The school has few sporting facilities apart from a modest swimming pool, and a volleyball and basketball court which doubles as a car-park. With little physical space, the school has actively tried to promote mind sports, and the Wargames Club has an active presence. Draughts, morabaraba, figure-gaming and Diplomacy are all actively played.
2003 & 2004 Champion
One spectator was Edi Birsan who was visiting South Africa at the time. Edi's generous donation of several diplomacy sets was to enable the club to play more than one game at a time!
Looking back on this year’s tournament, I am left with a few impressions. First of all, one can begin to speak, I think, of the emergence of a township, or is it a schoolboy style of play. Players delight in boasting. Most negotiation takes place at the table, giving a Wilsonian feel to the game. Although secret negotiations are not unknown, they are not the norm, and it is certainly permissible to laugh openly at an opponent’s difficulties, or to boo his misorders. Players who are late in getting orders in are particularly apt to be chided. In short there is very little that is Diplomatic in the way these youngsters play the game, but their enthusiasm is greatly encouraging. Scarcely has the bell rung for lunch-break when the sound of running feet can be heard outside my classroom. The board is taken down from my shelf and the pieces set up almost before I can pause to draw breathe. Negotiations begin immediately, as well as loud comments about who the latest victim of a stab is likely to be.
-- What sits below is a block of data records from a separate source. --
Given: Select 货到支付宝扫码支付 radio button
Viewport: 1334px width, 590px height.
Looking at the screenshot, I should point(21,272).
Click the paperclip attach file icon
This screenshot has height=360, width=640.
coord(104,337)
Three of the youngsters in this tournament played in the World Masters tournament this year as part of the Diplomatic Corpse Team. Of the three, Dominic Aphane, Musa Mnisi and Pumla Mpili, only young Musa was not eliminated in his game. None of the three were particularly communicative, finding the e-mail format as well as the e-mails they received a bit intimidating. All three tended to play gunboat style. By contrast, in their own environment, all were formidable negotiators.
All in all, I believe this tournament to be somewhat unique, both in its format, successive games played over a lunch-break, and in its intent to blood young players at school level and draw them into wider competitive play within the SAWU structure of tournaments.